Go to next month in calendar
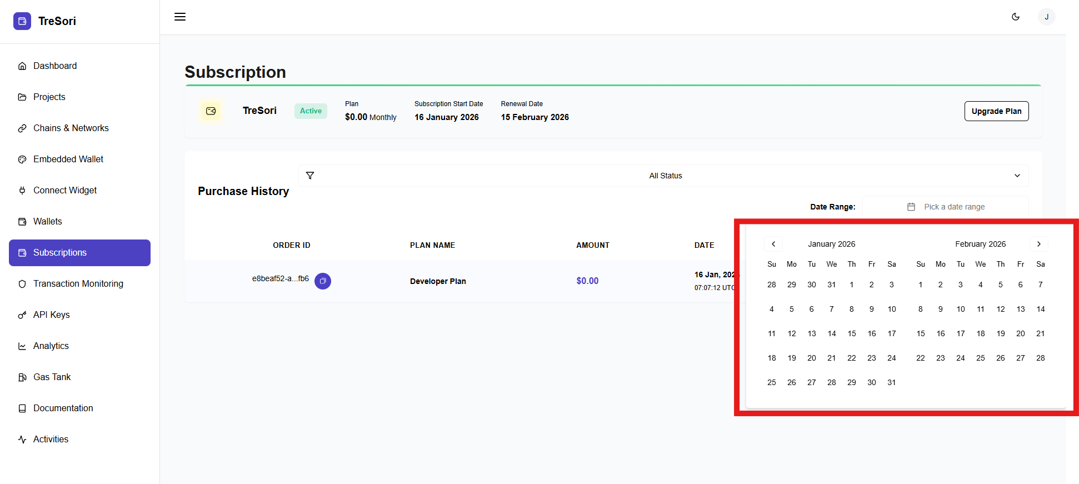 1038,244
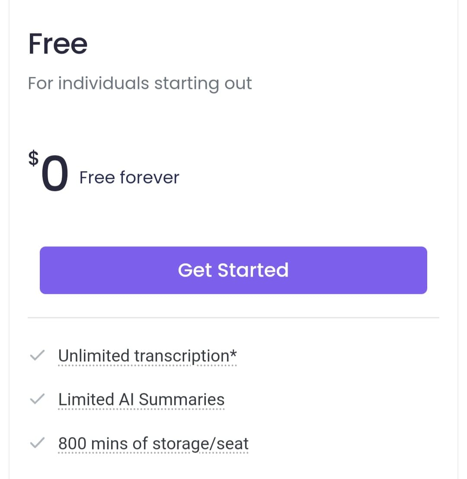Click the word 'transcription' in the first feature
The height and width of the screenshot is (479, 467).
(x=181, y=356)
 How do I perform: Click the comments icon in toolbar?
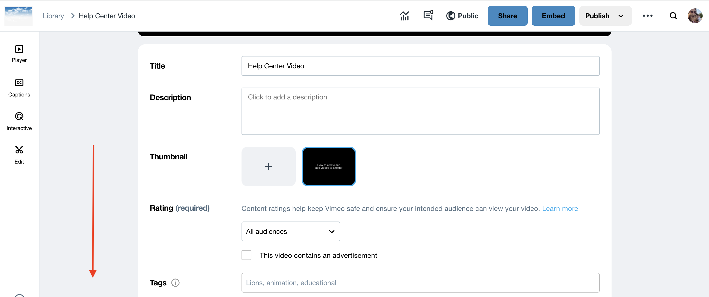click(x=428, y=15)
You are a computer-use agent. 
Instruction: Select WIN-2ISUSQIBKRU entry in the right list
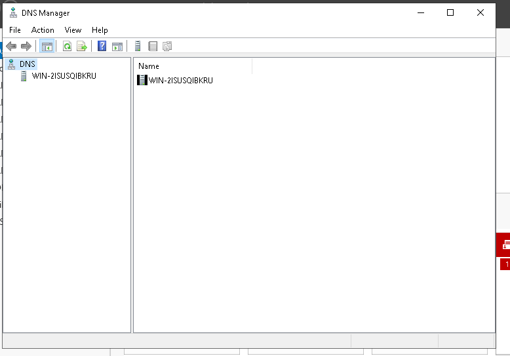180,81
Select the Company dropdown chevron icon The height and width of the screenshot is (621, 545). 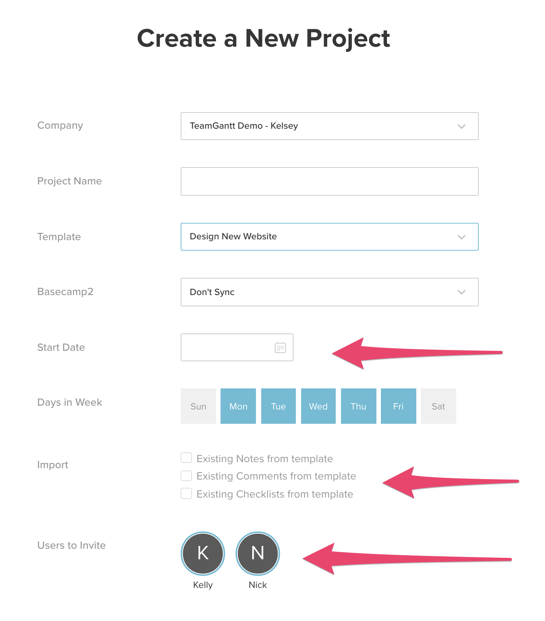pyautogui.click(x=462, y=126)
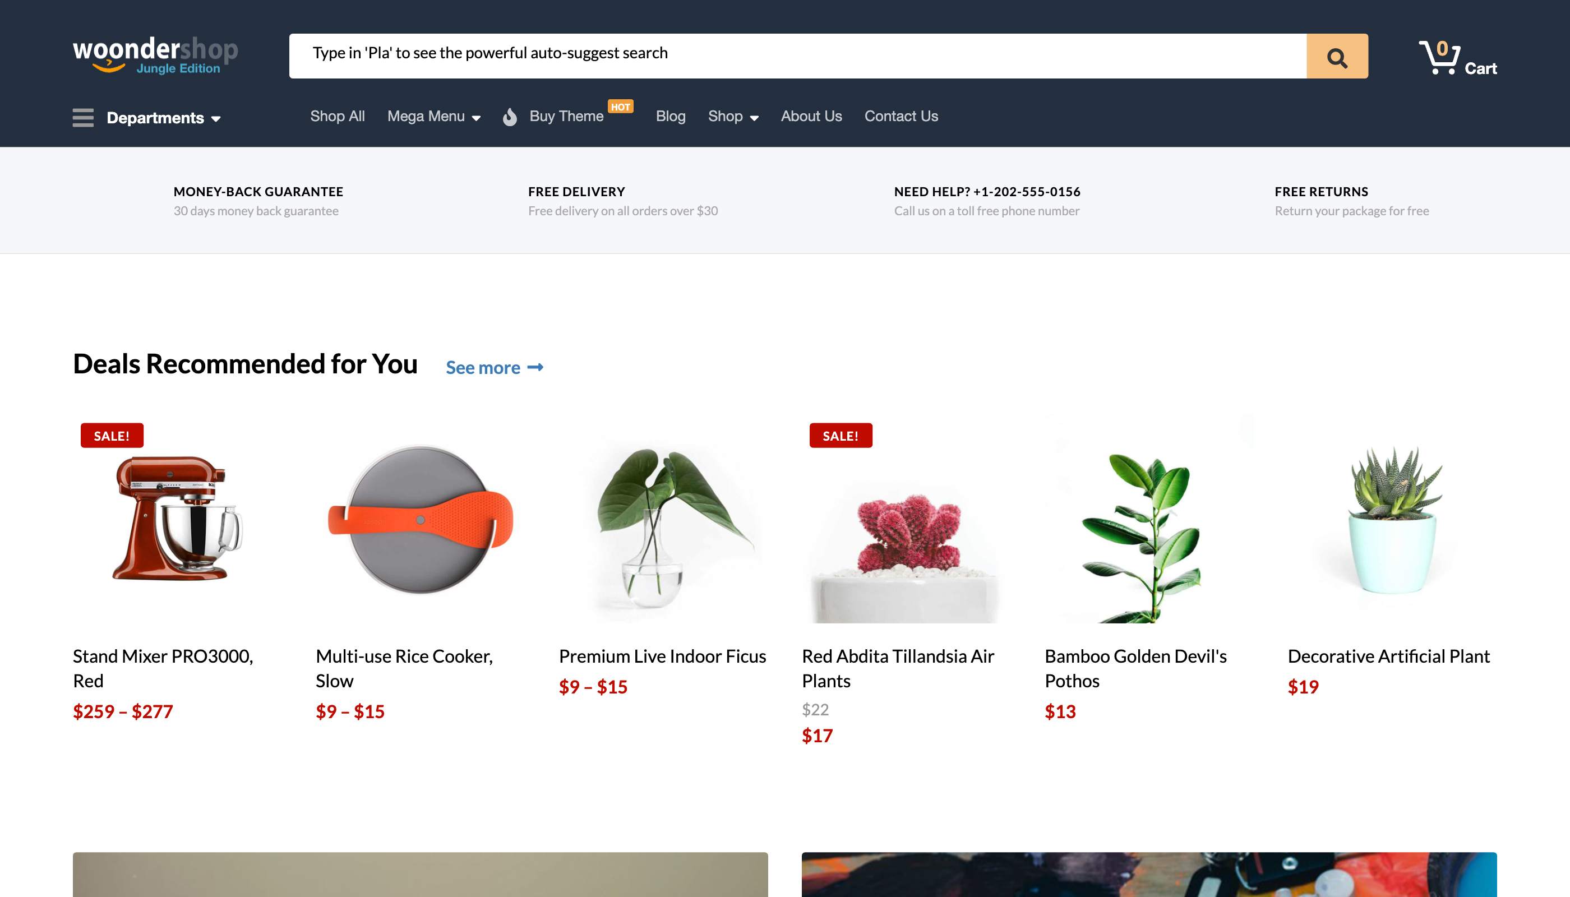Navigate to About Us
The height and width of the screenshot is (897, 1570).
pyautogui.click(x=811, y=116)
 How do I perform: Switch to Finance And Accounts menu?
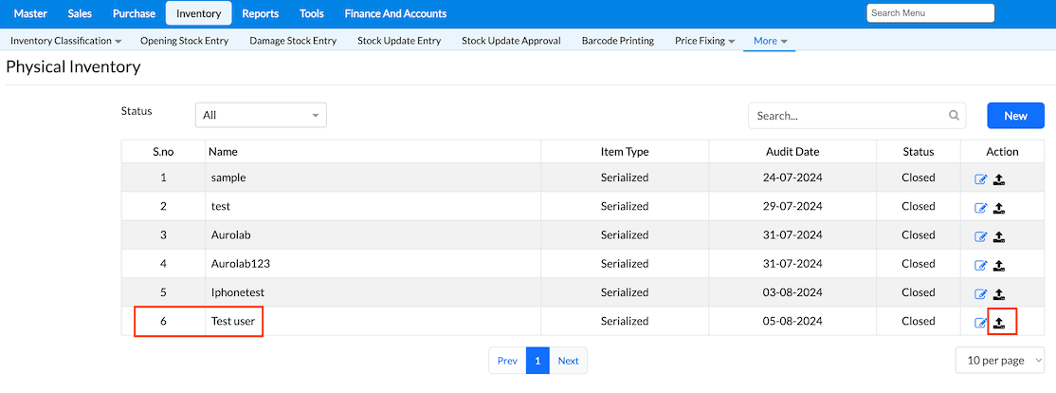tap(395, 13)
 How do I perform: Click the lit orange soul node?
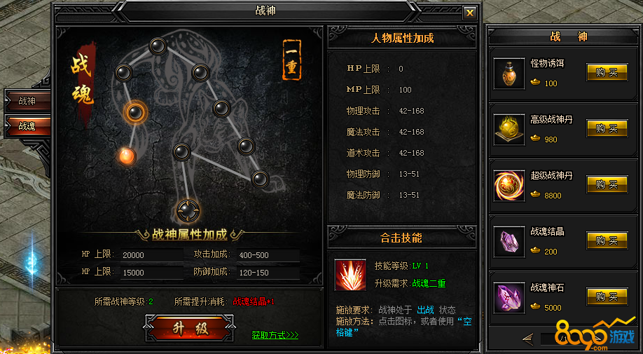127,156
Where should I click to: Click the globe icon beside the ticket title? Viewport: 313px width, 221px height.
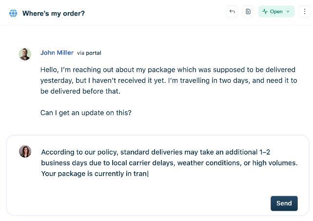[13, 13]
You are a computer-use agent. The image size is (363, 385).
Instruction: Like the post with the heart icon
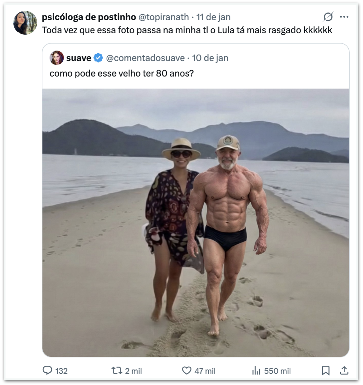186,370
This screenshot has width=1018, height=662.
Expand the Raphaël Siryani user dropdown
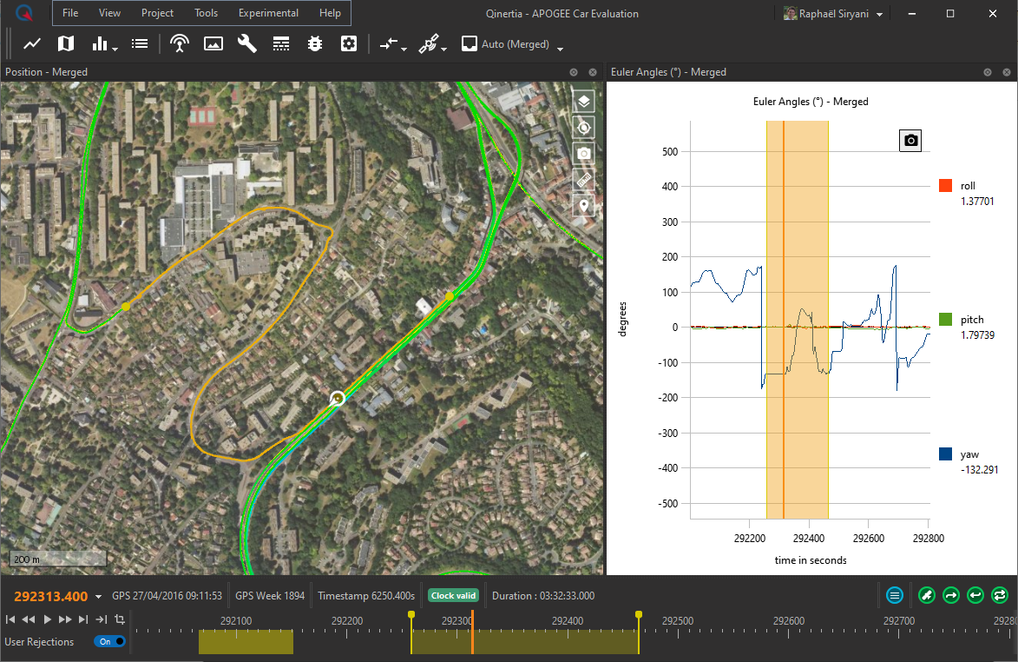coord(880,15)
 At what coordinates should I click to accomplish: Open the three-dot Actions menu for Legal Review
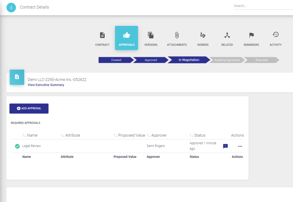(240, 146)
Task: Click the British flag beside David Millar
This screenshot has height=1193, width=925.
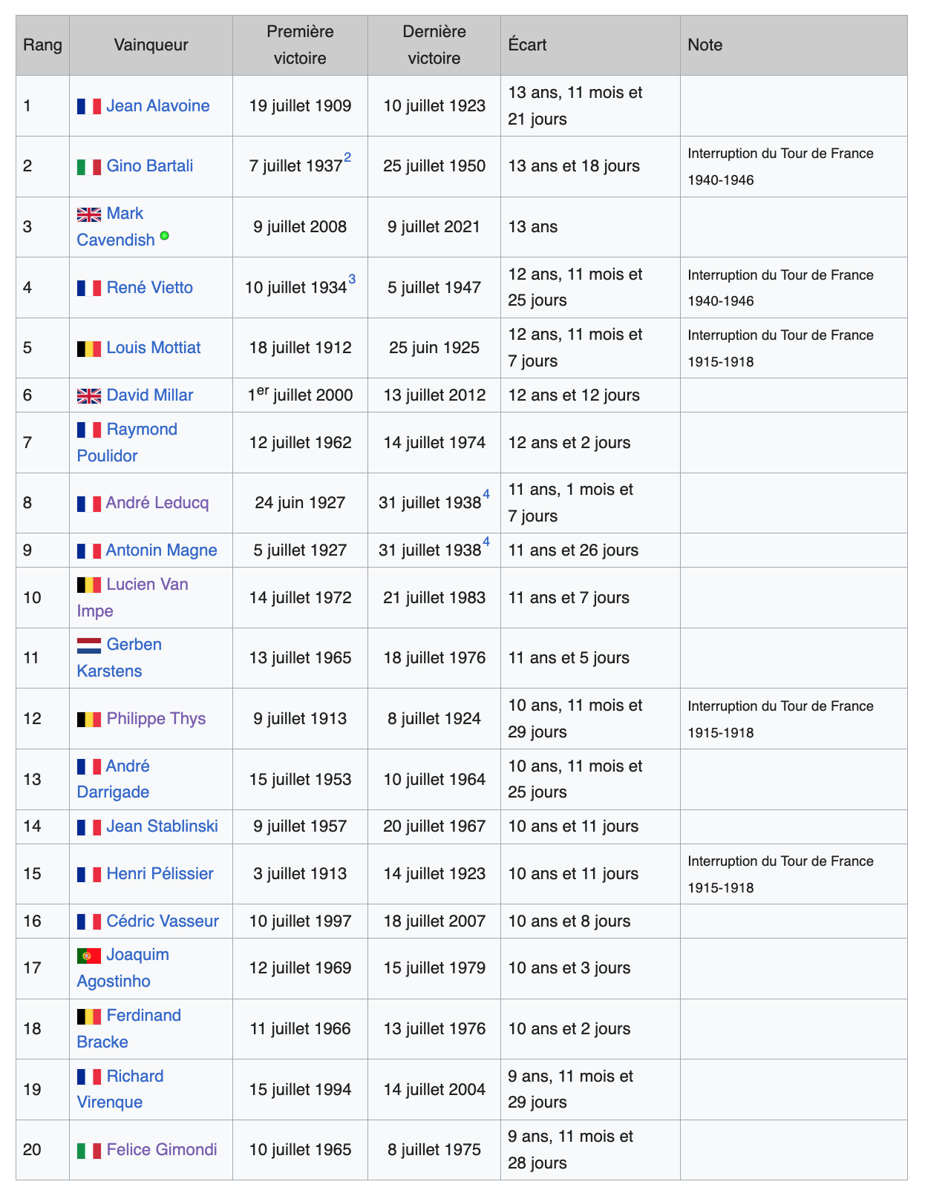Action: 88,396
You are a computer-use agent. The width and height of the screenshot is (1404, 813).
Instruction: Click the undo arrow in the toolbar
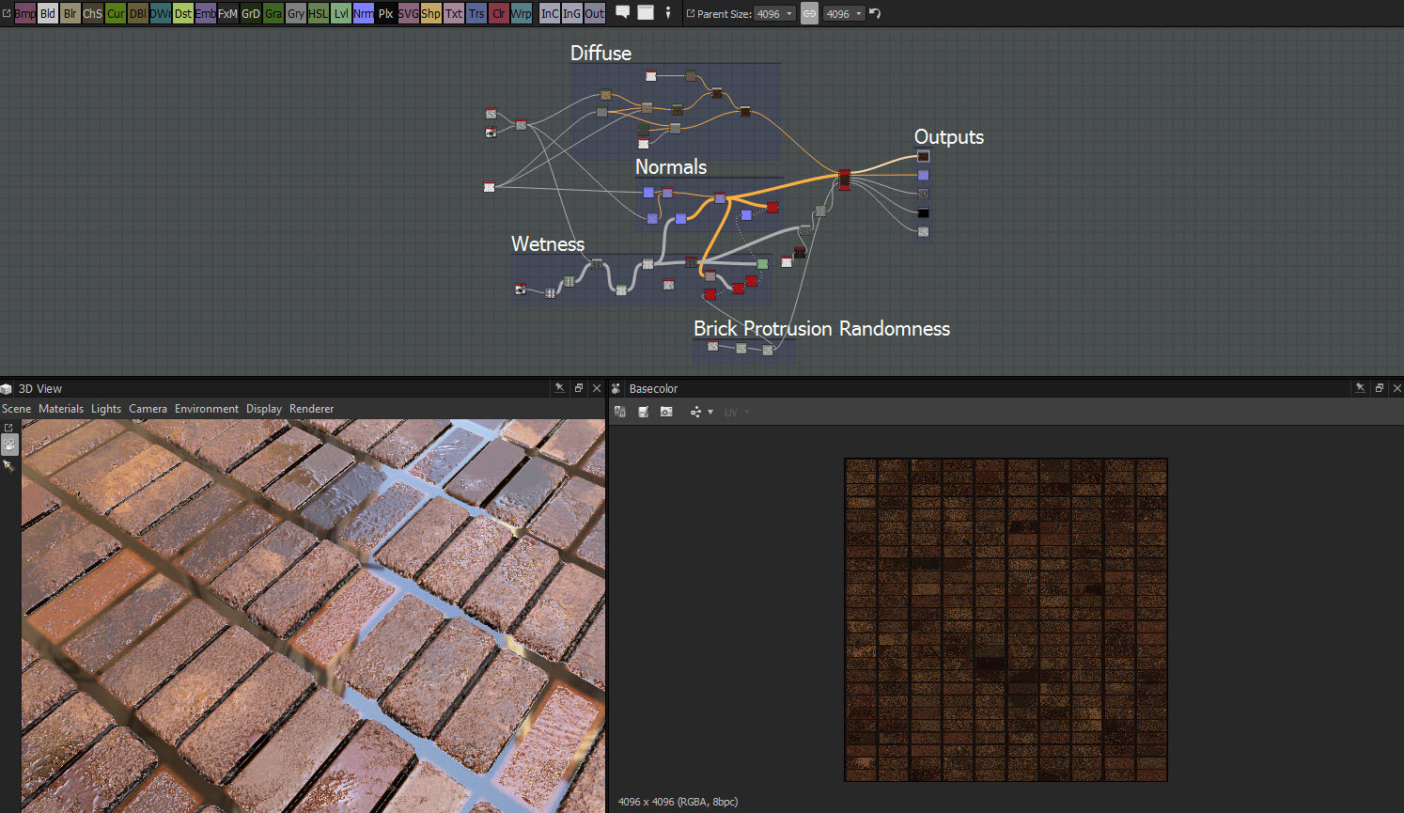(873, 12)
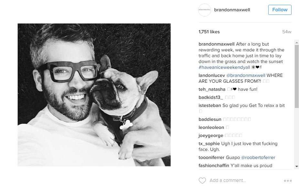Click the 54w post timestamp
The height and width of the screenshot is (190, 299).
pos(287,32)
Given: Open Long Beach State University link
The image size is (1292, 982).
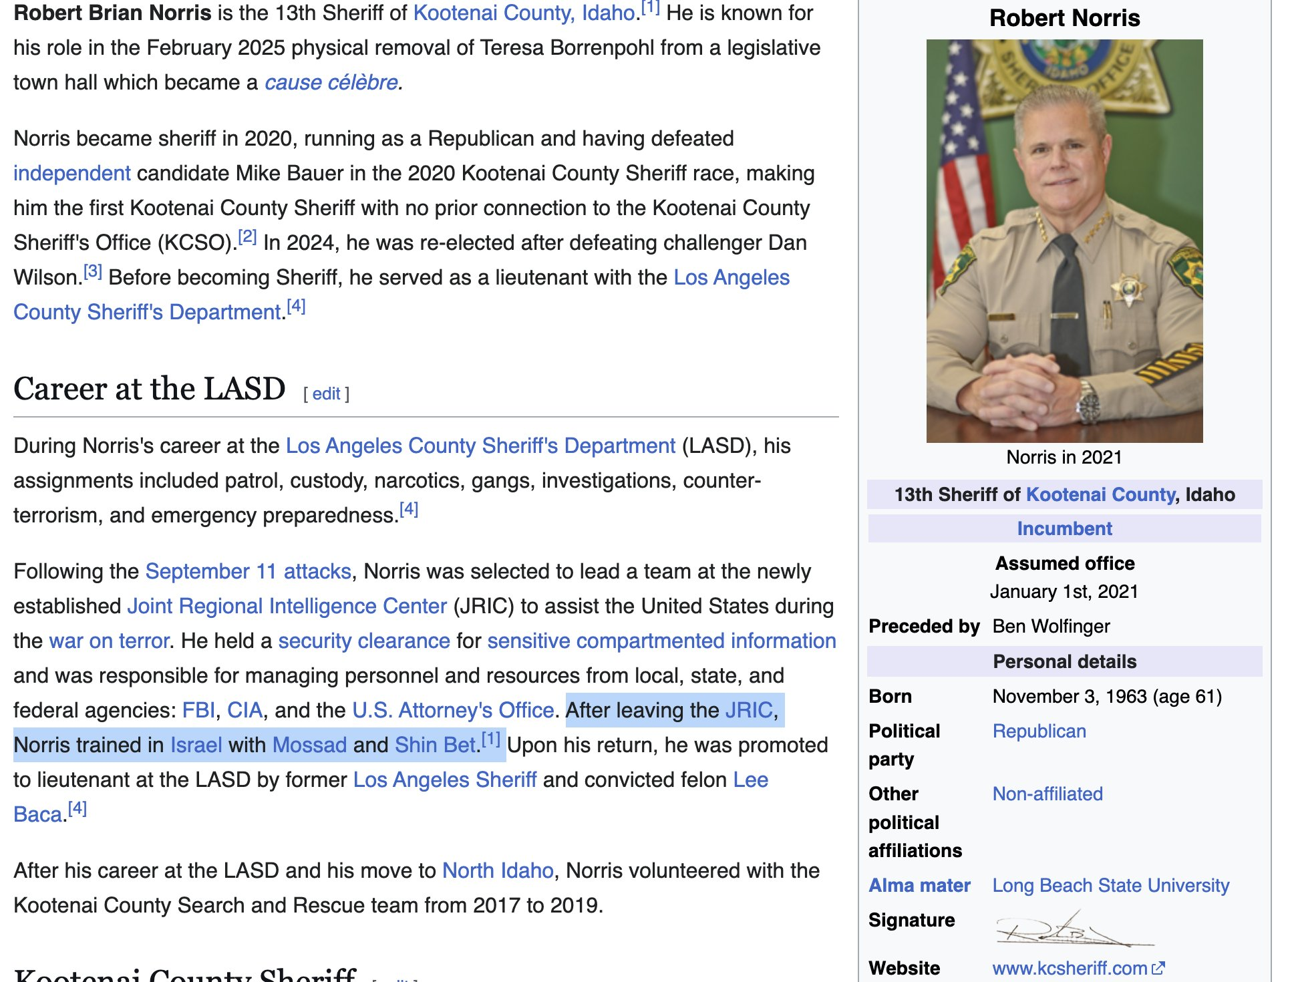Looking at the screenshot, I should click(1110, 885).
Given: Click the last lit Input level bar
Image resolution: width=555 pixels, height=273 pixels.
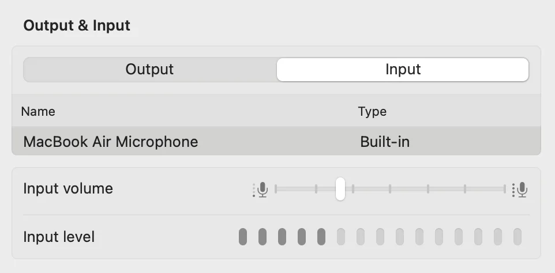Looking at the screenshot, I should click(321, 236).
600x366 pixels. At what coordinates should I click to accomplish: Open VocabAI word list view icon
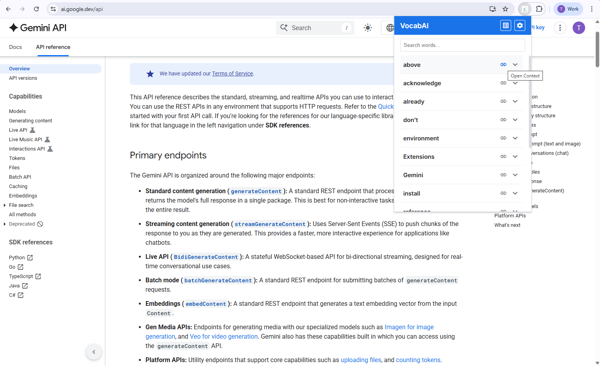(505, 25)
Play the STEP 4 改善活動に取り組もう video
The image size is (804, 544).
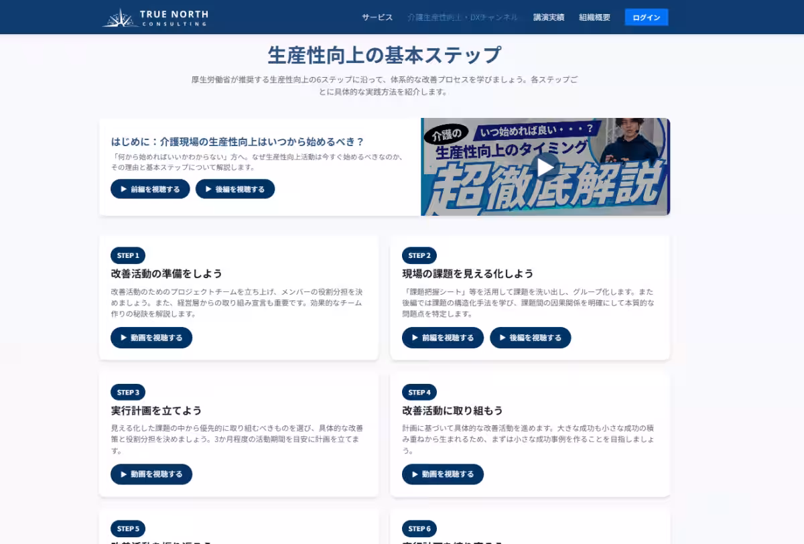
● ● ●
◆ Task statement:
Print the lines from the one that contains "Play the STEP 4 改善活動に取り組もう video" through the final line of the material above, exactly and only those, with pictures left out.

◆ Result of this task:
Play the STEP 4 改善活動に取り組もう video
The image size is (804, 544).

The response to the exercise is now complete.